L’allestimento in penombra, quasi al buio, un format altrove abusato, qui funziona. Accentua il senso di un’arte che ama i chiari di luna e i cimiteri al crepuscolo. Ogni sala è scandita da brevi testi, una volta tanto ben scritti, e da efficaci citazioni di Baudelaire. L’incipit è affidato alla dichiarazione di poetica: “Estrarre la bellezza dal male”. Tradotta in pittura da Joseph Middeleer nella

Diavolessa, prima di una schiera di femmine fatali convocate a turbare il pubblico maschio: la peccatrice di Franz von Stuck, la Pornokrates di Felicien Rops, la Vanitas di Leo Putz, la donna nuda crocefissa al Chiaro di luna di Albert von Keller: più che il trapasso sembra attendere un amplesso.

L’ospite inatteso è Francesco De Gregori. Il testo di Un guanto («Era scomparsa quella mano / e restava la nostalgia / e il guanto e la sua padrona / scivolavano via») accompagna la magnifica, quasi omonima serie di incisioni di Max Klinger ( Il guanto) che gli suggerì la canzone. Una pattinatrice perde un guanto, l’innamorato si china sulla pista per raccoglierlo, ma quando si rialza lei è scomparsa. Simbolo dell’amore appena desiderato e già perduto. Altra musica, altre risonanze dell’anima nella sala dove Gaetano Previati omaggia Beethoven con il superbo trittico

L’Eroica. Il mito è uno dei soggetti cari ai simbolisti. Ecco Esiodo e la musa di Gustave Moreau, Orfeo morto di Jean Delville, La leggenda di Orfeo del trentino Luigi Bonazza, uno dei bravi pittori “minori” riscoperti in questa mostra, come il piemontese Cesare Saccagni ( La Regina dei ghiacci). Meno tristi dei colleghi nordeuropei, a volte perfino solari, i simbolisti italiani hanno un debole per Botticelli. Un pittore visionario, antinaturalista, rilanciato da D’Annunzio che ne loda «le figurette piene di mistero e di malinconia». Come le tre donne dell’Enigma umano di Giorgio Kienerk, allegorie del Dolore, del Silenzio, del Piacere. Ricordano l’elegante erotismo liberty di Alfons Mucha, protagonista dell’altra mostra allestita a Palazzo Reale.

In chiusura risorge lo spirito della “Sala dell’arte del sogno” allestita alla Biennale di Venezia del 1907, prima vetrina italiana del Simbolismo.
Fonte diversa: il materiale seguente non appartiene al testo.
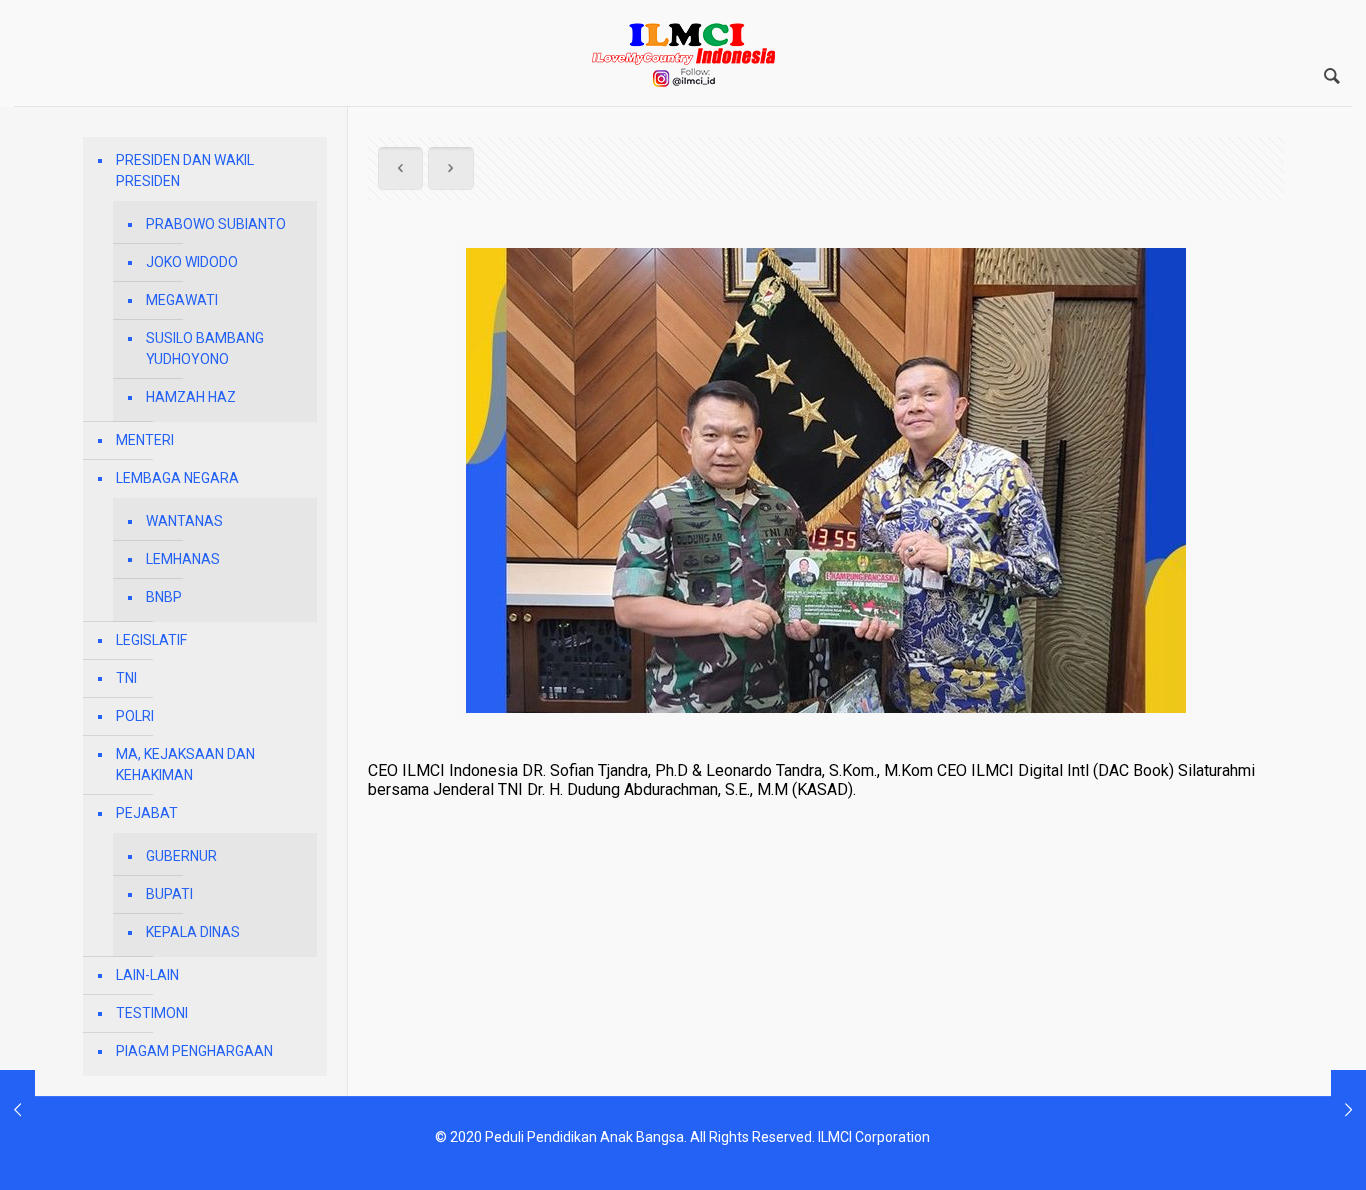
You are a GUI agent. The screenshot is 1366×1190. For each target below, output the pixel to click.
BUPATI (169, 894)
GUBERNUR (181, 856)
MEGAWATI (182, 300)
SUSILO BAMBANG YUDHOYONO (205, 348)
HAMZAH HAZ (191, 397)
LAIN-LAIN (147, 975)
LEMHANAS (183, 559)
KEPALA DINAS (193, 932)
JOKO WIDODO (192, 262)
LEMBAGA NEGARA (177, 478)
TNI (126, 678)
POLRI (135, 716)
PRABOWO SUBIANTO (216, 224)
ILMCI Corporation (874, 1137)
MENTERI (145, 440)
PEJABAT (147, 813)
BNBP (164, 597)
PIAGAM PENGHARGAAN (194, 1051)
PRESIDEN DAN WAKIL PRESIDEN (185, 170)
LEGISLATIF (151, 640)
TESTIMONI (152, 1013)
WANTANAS (184, 521)
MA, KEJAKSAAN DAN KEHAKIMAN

Dai magazzini di Ca’ Pesaro riemergono le quattro imponenti tele (5 metri per 6) del Poema della vita umana di Giulio Aristide Sertorio, prove generali per il fregio dell’aula del Parlamento a Montecitorio. Luce, Tenebre, Amore e Morte sono incarnate da monumentali figure, sorelle di Fidia, Michelangelo e Mantegna, dipinte con una tecnica (l’encausto) e con una tavolozza (monocroma) che provocano un sorprendente effetto tridimensionale. Quasi altrettanto imponenti i pannelli del Sogno d’Oriente realizzati cent’anni fa a olio e stucco dorato per un hotel veneziano da Vittorio Zecchin, folgorato da Klimt, dall’antico Giappone e dai mosaici ravennati. Tra figura e astrazione, un congedo da Mille e una notte.